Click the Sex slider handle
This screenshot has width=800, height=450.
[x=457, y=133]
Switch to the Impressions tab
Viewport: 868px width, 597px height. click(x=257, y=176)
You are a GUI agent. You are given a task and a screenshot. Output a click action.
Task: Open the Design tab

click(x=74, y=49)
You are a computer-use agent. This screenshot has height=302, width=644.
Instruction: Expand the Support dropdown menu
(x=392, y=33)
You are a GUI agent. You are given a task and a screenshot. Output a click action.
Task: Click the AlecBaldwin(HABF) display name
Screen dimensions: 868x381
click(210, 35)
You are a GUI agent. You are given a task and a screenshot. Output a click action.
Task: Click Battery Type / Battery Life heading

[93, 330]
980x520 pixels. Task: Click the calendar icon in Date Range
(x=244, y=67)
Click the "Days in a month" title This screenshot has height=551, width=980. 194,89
____________________
**REQUIRED ACTION:** Take the line that contains "Screen dimensions: 868x381" and every line after it to the end of the entries above, and reproduce them exactly.

**OUTPUT BELOW:**
Screen dimensions: 868x381
click(210, 35)
You are a GUI agent. You are given a task and a screenshot. Output a click action.
Task: Click Battery Type / Battery Life heading

[93, 330]
980x520 pixels. Task: Click the calendar icon in Date Range
(x=244, y=67)
Click the "Days in a month" title This screenshot has height=551, width=980. 194,89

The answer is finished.